= Records provided =
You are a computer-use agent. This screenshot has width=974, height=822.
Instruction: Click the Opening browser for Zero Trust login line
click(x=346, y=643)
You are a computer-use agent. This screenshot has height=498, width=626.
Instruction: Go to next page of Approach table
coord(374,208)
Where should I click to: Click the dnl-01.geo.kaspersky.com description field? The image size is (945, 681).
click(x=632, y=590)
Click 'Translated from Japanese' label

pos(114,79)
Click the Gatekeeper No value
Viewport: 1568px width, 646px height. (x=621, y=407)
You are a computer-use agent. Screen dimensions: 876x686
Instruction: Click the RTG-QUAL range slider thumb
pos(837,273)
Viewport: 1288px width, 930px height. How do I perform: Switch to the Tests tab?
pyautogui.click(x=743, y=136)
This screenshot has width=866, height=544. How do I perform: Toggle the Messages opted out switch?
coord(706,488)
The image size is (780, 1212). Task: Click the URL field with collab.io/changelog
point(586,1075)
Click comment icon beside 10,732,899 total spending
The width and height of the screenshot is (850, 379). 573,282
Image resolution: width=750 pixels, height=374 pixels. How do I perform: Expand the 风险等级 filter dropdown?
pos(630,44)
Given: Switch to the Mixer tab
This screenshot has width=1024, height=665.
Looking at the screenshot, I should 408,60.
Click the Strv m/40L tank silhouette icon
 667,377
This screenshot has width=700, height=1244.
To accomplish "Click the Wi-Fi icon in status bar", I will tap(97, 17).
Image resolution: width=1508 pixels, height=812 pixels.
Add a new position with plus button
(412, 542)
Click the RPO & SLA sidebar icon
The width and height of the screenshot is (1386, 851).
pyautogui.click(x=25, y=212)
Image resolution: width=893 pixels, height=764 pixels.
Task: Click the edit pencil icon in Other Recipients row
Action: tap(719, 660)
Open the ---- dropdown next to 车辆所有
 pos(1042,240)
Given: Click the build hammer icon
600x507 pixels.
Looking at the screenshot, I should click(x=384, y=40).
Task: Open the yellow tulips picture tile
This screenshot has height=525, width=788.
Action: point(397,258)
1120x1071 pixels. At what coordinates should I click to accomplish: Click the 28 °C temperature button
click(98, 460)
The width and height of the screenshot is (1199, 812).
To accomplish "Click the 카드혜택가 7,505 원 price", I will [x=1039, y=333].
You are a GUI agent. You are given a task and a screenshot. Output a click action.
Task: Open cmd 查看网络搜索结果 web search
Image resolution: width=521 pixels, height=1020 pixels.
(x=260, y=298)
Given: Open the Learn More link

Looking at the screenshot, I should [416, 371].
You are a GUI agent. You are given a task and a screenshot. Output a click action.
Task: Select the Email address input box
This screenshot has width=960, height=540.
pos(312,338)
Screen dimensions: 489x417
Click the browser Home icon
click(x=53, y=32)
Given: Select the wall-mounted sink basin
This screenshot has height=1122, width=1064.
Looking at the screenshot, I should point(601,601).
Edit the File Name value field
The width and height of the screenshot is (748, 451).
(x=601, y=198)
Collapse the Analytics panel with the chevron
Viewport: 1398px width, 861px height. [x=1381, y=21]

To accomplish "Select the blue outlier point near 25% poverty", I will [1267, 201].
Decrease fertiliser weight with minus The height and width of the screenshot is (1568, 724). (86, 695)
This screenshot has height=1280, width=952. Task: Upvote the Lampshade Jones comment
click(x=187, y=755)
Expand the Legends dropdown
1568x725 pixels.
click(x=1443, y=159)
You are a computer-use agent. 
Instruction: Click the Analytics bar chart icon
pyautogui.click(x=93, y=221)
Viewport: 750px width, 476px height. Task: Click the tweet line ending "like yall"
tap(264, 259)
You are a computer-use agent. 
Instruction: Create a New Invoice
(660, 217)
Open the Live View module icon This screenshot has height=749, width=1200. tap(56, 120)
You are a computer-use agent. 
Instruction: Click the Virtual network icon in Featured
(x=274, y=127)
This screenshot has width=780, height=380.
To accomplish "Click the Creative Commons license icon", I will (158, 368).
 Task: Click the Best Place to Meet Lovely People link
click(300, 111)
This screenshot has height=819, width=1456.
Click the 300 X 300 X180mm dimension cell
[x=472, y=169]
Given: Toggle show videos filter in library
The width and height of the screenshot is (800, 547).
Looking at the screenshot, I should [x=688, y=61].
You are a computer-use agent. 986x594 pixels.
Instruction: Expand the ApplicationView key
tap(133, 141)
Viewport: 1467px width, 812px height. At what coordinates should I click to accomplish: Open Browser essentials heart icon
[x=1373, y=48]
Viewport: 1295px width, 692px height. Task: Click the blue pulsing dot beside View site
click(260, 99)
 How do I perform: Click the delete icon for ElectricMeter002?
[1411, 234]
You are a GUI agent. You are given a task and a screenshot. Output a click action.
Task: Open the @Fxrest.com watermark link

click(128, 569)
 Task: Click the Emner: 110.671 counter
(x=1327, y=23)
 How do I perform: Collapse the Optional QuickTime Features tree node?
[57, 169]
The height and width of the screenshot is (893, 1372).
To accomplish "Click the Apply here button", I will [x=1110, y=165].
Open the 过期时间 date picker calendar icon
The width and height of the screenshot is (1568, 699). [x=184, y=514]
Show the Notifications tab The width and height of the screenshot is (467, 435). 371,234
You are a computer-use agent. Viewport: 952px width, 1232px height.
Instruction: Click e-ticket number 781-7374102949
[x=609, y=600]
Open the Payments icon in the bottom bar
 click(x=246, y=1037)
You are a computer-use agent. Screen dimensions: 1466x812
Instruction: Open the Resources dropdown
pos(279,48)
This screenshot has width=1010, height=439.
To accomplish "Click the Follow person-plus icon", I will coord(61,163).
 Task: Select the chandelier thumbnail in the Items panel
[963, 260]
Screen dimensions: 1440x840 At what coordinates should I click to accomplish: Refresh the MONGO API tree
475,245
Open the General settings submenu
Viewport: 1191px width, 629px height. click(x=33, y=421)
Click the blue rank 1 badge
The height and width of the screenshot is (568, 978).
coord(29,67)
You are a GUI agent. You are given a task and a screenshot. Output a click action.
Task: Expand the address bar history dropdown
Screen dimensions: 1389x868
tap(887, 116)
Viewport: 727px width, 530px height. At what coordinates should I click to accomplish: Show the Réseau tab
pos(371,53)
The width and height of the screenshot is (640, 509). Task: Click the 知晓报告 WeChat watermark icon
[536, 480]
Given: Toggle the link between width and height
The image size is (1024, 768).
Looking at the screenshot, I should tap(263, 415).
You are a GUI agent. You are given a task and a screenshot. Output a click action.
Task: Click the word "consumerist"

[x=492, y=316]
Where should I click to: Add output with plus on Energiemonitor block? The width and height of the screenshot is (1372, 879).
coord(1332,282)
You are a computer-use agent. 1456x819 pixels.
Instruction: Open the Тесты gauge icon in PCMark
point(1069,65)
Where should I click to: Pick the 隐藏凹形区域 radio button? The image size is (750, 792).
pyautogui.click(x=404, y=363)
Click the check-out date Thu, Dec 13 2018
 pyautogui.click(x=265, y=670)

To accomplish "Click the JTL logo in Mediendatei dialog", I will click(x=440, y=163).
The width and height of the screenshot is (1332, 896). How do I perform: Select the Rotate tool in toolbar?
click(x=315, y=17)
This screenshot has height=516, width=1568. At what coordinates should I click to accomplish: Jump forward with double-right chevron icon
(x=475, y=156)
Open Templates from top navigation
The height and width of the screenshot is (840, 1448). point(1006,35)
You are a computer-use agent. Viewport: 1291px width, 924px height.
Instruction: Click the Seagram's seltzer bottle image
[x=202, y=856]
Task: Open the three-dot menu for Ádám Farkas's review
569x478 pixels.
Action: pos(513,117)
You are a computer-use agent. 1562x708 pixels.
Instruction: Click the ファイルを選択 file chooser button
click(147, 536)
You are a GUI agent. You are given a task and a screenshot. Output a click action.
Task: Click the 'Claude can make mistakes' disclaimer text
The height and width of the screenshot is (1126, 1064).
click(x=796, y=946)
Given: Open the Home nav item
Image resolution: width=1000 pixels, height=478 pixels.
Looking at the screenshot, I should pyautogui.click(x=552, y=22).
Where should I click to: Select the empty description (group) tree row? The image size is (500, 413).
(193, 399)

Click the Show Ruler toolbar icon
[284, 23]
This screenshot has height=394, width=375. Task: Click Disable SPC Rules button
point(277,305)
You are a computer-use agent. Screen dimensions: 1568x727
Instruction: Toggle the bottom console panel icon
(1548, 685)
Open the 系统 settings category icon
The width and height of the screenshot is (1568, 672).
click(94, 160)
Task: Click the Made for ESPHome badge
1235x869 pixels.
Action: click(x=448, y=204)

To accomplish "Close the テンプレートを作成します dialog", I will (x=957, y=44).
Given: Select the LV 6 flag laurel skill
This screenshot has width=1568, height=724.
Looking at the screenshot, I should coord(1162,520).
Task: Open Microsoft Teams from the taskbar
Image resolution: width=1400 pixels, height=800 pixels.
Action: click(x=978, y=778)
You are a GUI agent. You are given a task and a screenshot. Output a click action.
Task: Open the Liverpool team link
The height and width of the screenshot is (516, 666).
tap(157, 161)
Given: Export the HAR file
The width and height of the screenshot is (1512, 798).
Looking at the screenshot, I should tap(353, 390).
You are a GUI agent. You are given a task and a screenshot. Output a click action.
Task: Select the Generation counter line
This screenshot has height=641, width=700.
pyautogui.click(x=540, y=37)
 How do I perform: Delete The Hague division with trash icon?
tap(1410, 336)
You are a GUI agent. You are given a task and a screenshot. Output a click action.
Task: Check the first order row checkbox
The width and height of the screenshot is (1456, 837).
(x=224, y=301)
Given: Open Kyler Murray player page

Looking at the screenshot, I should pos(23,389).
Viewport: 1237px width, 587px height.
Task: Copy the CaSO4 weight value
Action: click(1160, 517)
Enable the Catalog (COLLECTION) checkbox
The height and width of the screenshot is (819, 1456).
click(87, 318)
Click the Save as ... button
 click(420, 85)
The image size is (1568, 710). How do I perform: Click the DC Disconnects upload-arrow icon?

= Aim of the task =
Could you retype the material above, unchanged, from the line with "You are a computer-use agent. Viewport: 952px" to the line with "(x=475, y=156)", and nothing else?

= Result of this task =
You are a computer-use agent. Viewport: 952px width, 1232px height.
Instruction: Click e-ticket number 781-7374102949
[x=609, y=600]
Open the Payments icon in the bottom bar
 click(x=246, y=1037)
You are a computer-use agent. Screen dimensions: 1466x812
Instruction: Open the Resources dropdown
pos(279,48)
This screenshot has width=1010, height=439.
To accomplish "Click the Follow person-plus icon", I will coord(61,163).
 Task: Select the chandelier thumbnail in the Items panel
[963, 260]
Screen dimensions: 1440x840 At what coordinates should I click to accomplish: Refresh the MONGO API tree
475,245
Open the General settings submenu
Viewport: 1191px width, 629px height. click(x=33, y=421)
Click the blue rank 1 badge
The height and width of the screenshot is (568, 978).
coord(29,67)
You are a GUI agent. You are given a task and a screenshot. Output a click action.
Task: Expand the address bar history dropdown
Screen dimensions: 1389x868
tap(887, 116)
Viewport: 727px width, 530px height. At what coordinates should I click to accomplish: Show the Réseau tab
pos(371,53)
The width and height of the screenshot is (640, 509). Task: Click the 知晓报告 WeChat watermark icon
[536, 480]
Given: Toggle the link between width and height
The image size is (1024, 768).
Looking at the screenshot, I should tap(263, 415).
You are a GUI agent. You are given a task and a screenshot. Output a click action.
Task: Click the word "consumerist"

[x=492, y=316]
Where should I click to: Add output with plus on Energiemonitor block? The width and height of the screenshot is (1372, 879).
coord(1332,282)
You are a computer-use agent. 1456x819 pixels.
Instruction: Open the Тесты gauge icon in PCMark
point(1069,65)
Where should I click to: Pick the 隐藏凹形区域 radio button? The image size is (750, 792).
pyautogui.click(x=404, y=363)
Click the check-out date Thu, Dec 13 2018
 pyautogui.click(x=265, y=670)

To accomplish "Click the JTL logo in Mediendatei dialog", I will click(x=440, y=163).
The width and height of the screenshot is (1332, 896). How do I perform: Select the Rotate tool in toolbar?
click(x=315, y=17)
This screenshot has height=516, width=1568. At what coordinates should I click to accomplish: Jump forward with double-right chevron icon
(x=475, y=156)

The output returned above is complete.